REQUIRED WORK =>
Reproduce every line below in full, requests included, from the line containing "Click the Score" through the end of the lines. Scale each coordinate in the answers by 0.45 and round it to a whole number, with halves rounding up, and leave all other numbers unchanged.

----------

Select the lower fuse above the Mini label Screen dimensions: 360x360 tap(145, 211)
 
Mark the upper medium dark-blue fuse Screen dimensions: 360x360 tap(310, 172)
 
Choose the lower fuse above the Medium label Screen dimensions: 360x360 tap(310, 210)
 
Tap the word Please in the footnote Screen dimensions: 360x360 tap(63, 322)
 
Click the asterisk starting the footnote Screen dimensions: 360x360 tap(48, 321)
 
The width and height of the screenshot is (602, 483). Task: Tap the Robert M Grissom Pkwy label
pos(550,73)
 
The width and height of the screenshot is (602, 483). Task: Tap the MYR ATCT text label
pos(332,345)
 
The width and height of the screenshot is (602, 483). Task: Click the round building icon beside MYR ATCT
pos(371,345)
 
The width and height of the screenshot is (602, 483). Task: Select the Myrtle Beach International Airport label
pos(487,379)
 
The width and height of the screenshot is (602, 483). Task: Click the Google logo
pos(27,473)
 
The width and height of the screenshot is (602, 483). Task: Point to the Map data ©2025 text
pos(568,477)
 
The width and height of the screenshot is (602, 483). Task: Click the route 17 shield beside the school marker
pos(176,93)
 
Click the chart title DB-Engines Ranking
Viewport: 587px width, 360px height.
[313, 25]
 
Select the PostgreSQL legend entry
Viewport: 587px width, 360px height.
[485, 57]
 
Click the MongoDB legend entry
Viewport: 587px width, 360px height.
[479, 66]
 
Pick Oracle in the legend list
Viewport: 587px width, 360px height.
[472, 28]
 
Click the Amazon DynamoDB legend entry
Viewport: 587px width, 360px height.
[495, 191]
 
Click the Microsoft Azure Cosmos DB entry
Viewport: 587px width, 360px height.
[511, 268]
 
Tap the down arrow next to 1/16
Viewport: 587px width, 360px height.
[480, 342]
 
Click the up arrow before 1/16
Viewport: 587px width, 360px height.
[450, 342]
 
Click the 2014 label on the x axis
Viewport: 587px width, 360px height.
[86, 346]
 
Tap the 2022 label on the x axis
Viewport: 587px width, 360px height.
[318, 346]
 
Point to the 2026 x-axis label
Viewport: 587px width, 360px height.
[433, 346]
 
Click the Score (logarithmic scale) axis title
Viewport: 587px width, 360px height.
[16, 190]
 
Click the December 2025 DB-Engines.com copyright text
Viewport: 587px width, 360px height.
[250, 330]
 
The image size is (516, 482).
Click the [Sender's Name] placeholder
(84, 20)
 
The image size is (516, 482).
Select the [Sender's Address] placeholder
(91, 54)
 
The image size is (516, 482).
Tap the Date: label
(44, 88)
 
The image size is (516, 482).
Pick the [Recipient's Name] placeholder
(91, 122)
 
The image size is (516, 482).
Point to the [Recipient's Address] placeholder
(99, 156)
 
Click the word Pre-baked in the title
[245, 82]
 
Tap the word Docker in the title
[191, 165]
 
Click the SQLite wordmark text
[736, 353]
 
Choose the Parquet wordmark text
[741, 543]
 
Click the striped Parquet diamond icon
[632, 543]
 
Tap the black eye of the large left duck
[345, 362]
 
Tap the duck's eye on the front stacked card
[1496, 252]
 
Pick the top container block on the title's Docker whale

----------

EXERCISE RESPONSE =>
Click the Score (logarithmic scale) axis title
Viewport: 587px width, 360px height.
[7, 86]
 
Click the December 2025 DB-Engines.com copyright text
Viewport: 587px width, 360px height.
[113, 149]
 
The image size is (516, 482).
Click the [Sender's Name] placeholder
(38, 9)
 
The image size is (516, 482).
Select the [Sender's Address] placeholder
(41, 24)
 
The image size is (516, 482).
Tap the Date: label
(20, 40)
 
The image size is (516, 482).
Pick the [Recipient's Name] placeholder
(41, 55)
 
The image size is (516, 482).
Point to the [Recipient's Address] placeholder
(45, 70)
 
Click the word Pre-baked in the title
[110, 37]
 
Tap the word Docker in the title
[86, 74]
 
Click the SQLite wordmark text
[331, 159]
 
Choose the Parquet wordmark text
[333, 244]
 
Click the striped Parquet diamond icon
[284, 244]
 
Tap the black eye of the large left duck
[155, 163]
 
Tap the duck's eye on the front stacked card
[673, 113]
 
Pick the top container block on the title's Docker whale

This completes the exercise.